A new method for treating breast cancer by delivering chemotherapy through the nipple offers a highly targeted, less toxic approach than traditional treatments, according to a new study. But many breast cancer specialists caution that it's too early to know whether the treatment will work for large numbers of women.
Researchers at the Johns Hopkins Kimmel Cancer Center in Baltimore tested the method on rats and also in a very small group of human patients -- 17 women with breast cancer. In their report, published today in the journal Science Translational Medicine, the researchers reported that delivery of chemotherapy drugs through the nipple had been highly effective in treating small, early-stage tumors, and produced none of the side effects that accompany traditional chemotherapy.
The method is designed to deliver chemotherapy drugs directly to the breast tissue -- a branching treelike system of milk ducts inside the breast -- where many cancers form. This direct delivery offers a highly localized treatment compared to drugs given intravenously or taken orally, and avoids the extreme approach chosen by some women of completely removing their breasts.
"You can give more much effective doses if the drug stays where it's supposed to, in the breast," said Dr. Vered Stearns, co-director of the breast cancer program at the Kimmel Cancer Center and an author of the study. "The women in our study that got the treatment directly into the breast through the nipple had a very high concentration of the drug in the breast and very low concentrations in the blood."
Saraswati Sukumar, a cancer biologist at Johns Hopkins, investigated how to target the cancer cells that lurk in this system of ducts in mice and rats.
"We wanted to see whether this would stop the cancer in its tracks," Sukumar said.
According to the study, it did. In 10 of the 14 rats tested in one portion of the study, the chemotherapy drugs eliminated tumors in the breast tissue. But Sukumar said she was most intrigued by the preventive effects the therapy seemed to have on the animals. When the chemotherapy drugs were injected into four of the rats' mammary glands, it seemed to prevent tumors from forming in the remaining eight mammary glands.
"Its like putting Drano through a clogged ductal system. The entire system will be cleared of both visible and invisible cancer cells," Sukumar said. "You're treating and also preventing the cancer."
In human patients, the researchers reported that treatment produced virtually no side effects, other than moderate nipple pain and a heaviness in the breast that lasted for about an hour, according to Stearns. The absence of intolerable side effects contrasts starkly with the effects of other chemotherapy and radiation treatments.
Stearns said the treatment could possibly offer women at high risk for breast cancer a more tolerable approach to prevention. Rather than waiting for disease to develop or even having their breasts removed entirely, they could have chemotherapy drugs administered through the nipple into the ducts, where they would kill precancerous cells.
"Think of colonoscopies. If you see a polyp, you treat it and hopefully prevent future colorectal cancer," Stearns said. "With this treatment, a woman will be having a mammogram, and based on our studies, this procedure would give her the option of having an intact breast with very few treatment side effects."

What to do: Reproduce the passage of the breast cancer article between "Saraswati Sukumar, a" and "eight mammary glands.", inclusive, word for word.

Records supplied:
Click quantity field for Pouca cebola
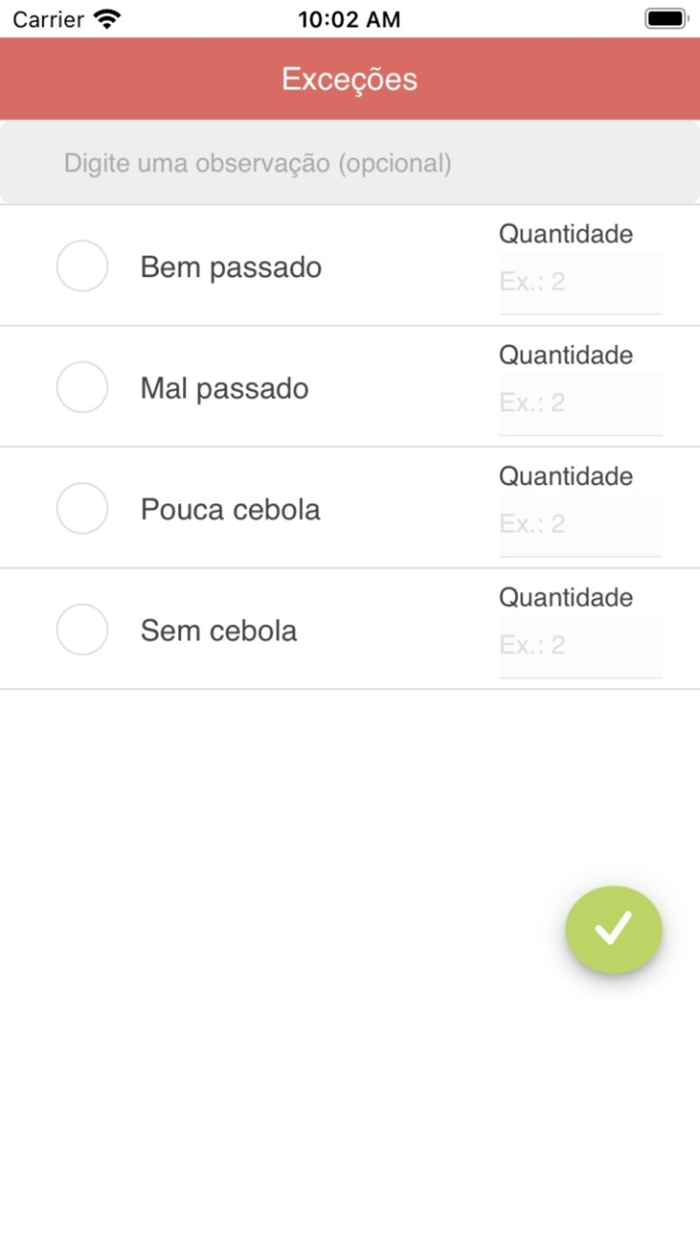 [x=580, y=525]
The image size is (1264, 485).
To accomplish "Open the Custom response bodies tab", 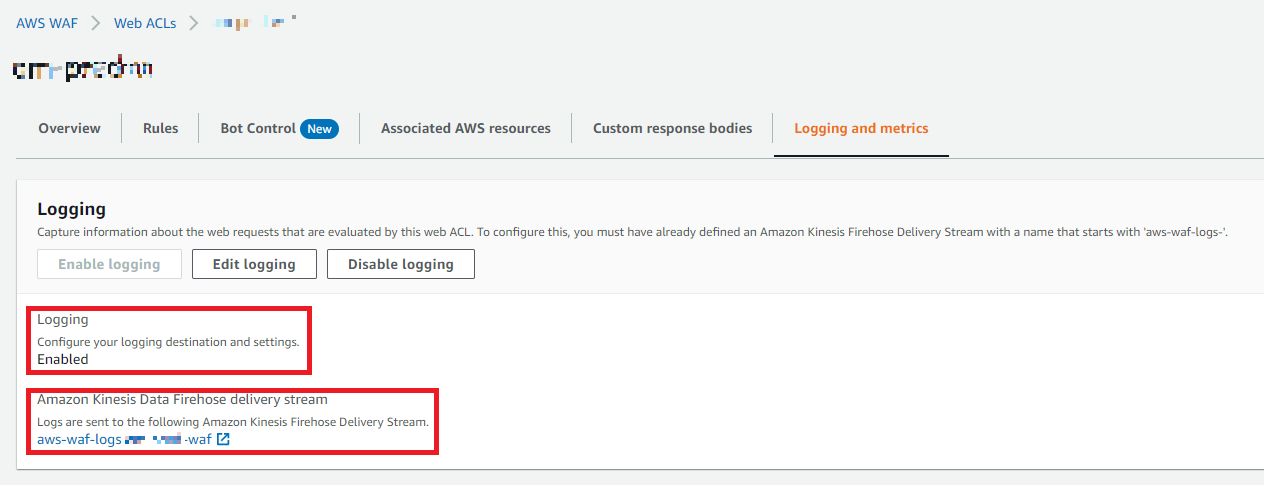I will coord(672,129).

* * *

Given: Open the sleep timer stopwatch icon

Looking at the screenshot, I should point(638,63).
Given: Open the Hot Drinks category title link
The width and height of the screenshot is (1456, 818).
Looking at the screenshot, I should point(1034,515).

* * *

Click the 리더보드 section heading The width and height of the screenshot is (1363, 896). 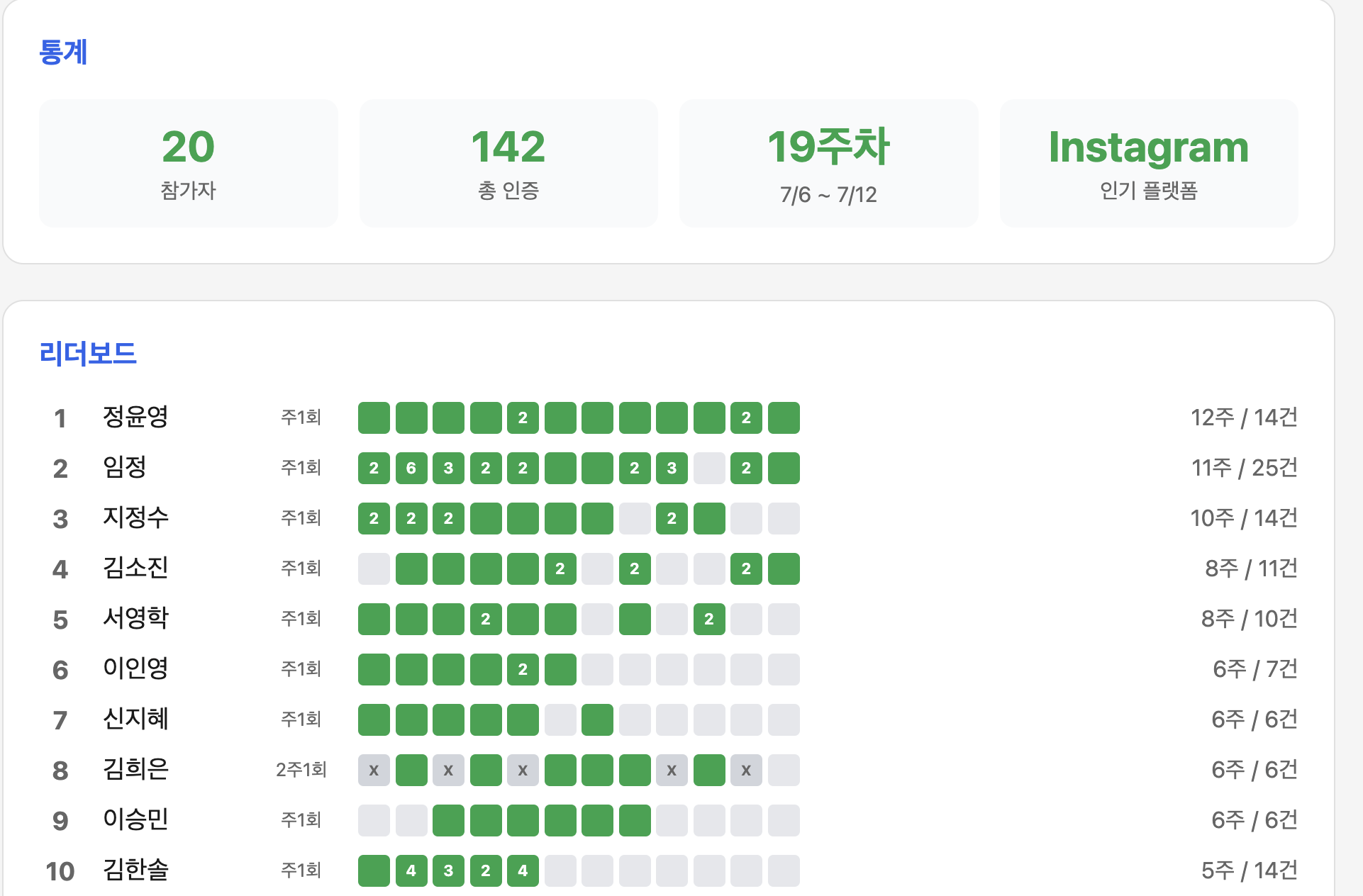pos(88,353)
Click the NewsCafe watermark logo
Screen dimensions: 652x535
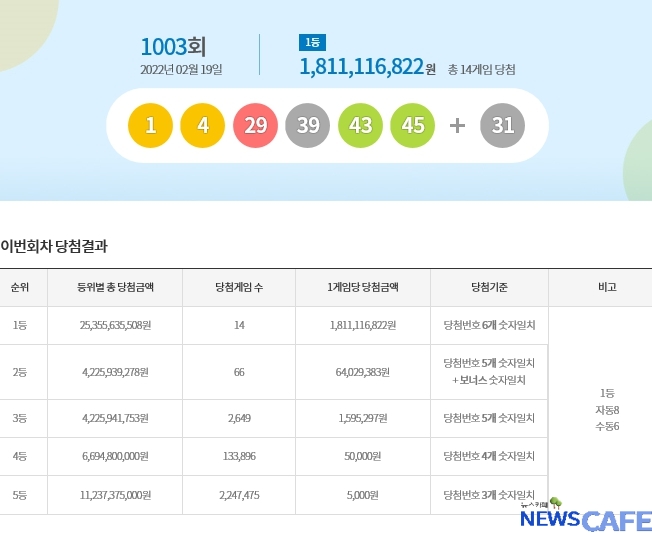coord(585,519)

Response box:
Saraswati Sukumar, a cancer biologist at Johns Hopkins, investigated how to target the cancer cells that lurk in this system of ducts in mice and rats.
"We wanted to see whether this would stop the cancer in its tracks," Sukumar said.
According to the study, it did. In 10 of the 14 rats tested in one portion of the study, the chemotherapy drugs eliminated tumors in the breast tissue. But Sukumar said she was most intrigued by the preventive effects the therapy seemed to have on the animals. When the chemotherapy drugs were injected into four of the rats' mammary glands, it seemed to prevent tumors from forming in the remaining eight mammary glands.